Written by Railway Age Staff
W&LE Carey, Ohio, rail yard next to National Lime and Stone Company. (Scott Young Photograph, Courtesy of W&LE)

W&LE Carey, Ohio, rail yard next to National Lime and Stone Company. (Scott Young Photograph, Courtesy of W&LE)

RAILWAY AGE, MARCH 2024 ISSUE: Customer dedication is key to this regional’s success.

Operating more than 800 miles of track in Ohio, Pennsylvania and West Virginia, Wheeling & Lake Erie Railway Company (W&LE) is one of the largest Class II’s in the country and the largest Ohio-based railroad. It interchanges with CN, CSX and NS, as well as 14 small roads. 

This two-time recipient of Railway Age’s Regional of the Year award (the first was bestowed in 2004) is committed to operational safety. W&LE has reinvested more than $275 million since 2015, including the upgrade of all primary routes to Continuous Welded Rail (CWR) as of year-end 2023. Additionally, the railroad in 2023 was awarded two Ohio Rail Development Commission grants totaling $1 million to aid in replacement of the 120-year-old bridge superstructure over State Route 7 in Mingo Junction.
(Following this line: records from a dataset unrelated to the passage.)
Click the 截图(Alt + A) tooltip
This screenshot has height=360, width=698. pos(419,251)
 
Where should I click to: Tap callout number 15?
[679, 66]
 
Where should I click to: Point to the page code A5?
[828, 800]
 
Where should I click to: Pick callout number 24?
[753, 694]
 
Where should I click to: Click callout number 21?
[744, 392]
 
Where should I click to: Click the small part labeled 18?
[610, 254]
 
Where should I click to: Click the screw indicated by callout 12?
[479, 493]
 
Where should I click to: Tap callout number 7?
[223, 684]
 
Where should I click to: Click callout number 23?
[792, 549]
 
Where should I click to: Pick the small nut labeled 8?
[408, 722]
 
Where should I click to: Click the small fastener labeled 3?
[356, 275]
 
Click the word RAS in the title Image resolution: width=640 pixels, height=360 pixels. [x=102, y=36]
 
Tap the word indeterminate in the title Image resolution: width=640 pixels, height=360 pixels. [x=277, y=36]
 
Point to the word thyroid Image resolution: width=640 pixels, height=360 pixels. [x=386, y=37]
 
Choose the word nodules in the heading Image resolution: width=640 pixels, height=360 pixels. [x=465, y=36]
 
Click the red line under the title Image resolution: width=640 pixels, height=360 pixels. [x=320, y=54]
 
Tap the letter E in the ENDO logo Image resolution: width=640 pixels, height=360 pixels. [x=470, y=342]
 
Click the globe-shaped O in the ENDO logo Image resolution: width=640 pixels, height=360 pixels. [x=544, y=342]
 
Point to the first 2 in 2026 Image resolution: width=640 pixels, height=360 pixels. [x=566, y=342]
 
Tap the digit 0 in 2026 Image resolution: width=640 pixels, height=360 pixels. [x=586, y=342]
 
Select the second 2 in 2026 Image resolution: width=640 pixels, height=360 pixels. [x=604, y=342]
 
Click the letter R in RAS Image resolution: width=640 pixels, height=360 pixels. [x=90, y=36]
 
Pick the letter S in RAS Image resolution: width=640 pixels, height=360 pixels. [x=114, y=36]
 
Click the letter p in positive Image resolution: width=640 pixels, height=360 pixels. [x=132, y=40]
Once completed, the bridge will require less frequent and less intensive maintenance, thus reducing traffic delays for the more than 11,000 vehicles per day using State Route 7 and improving reliability for W&LE’s customers. 

Under the leadership of Larry R. Parsons, CEO and majority owner since 1994, the regional also earned an ASLRRA Jake Award in 2022. 

The railroad serves 100-plus customers in Ohio and Pennsylvania and handles more than 140,000 carloads per year, which include such commodities as aggregates, chemicals, coal, food products, furnace coke, grain, lumber, petroleum products, plastic products, scrap iron, and steel products.

W&LE unit stone train near Mingo Junction, Ohio. (Todd Novak Photograph, Courtesy of W&LE)

Customers were behind W&LE’s 2024 Regional of the Year win. Warrenton River Terminal LLC Facility Manager Evan Fraley and National Lime and Stone Vice President Sales and Marketing Ken Dinwiddie nominated the railroad. 

Warrenton River Terminal, located in Rayland, Ohio, was acquired by a new ownership team in 2018 and has since increased the number of commodities transloaded and shipped from two to more than seven, and has grown rail volumes into and out of the terminal by a factor of five to eight times. 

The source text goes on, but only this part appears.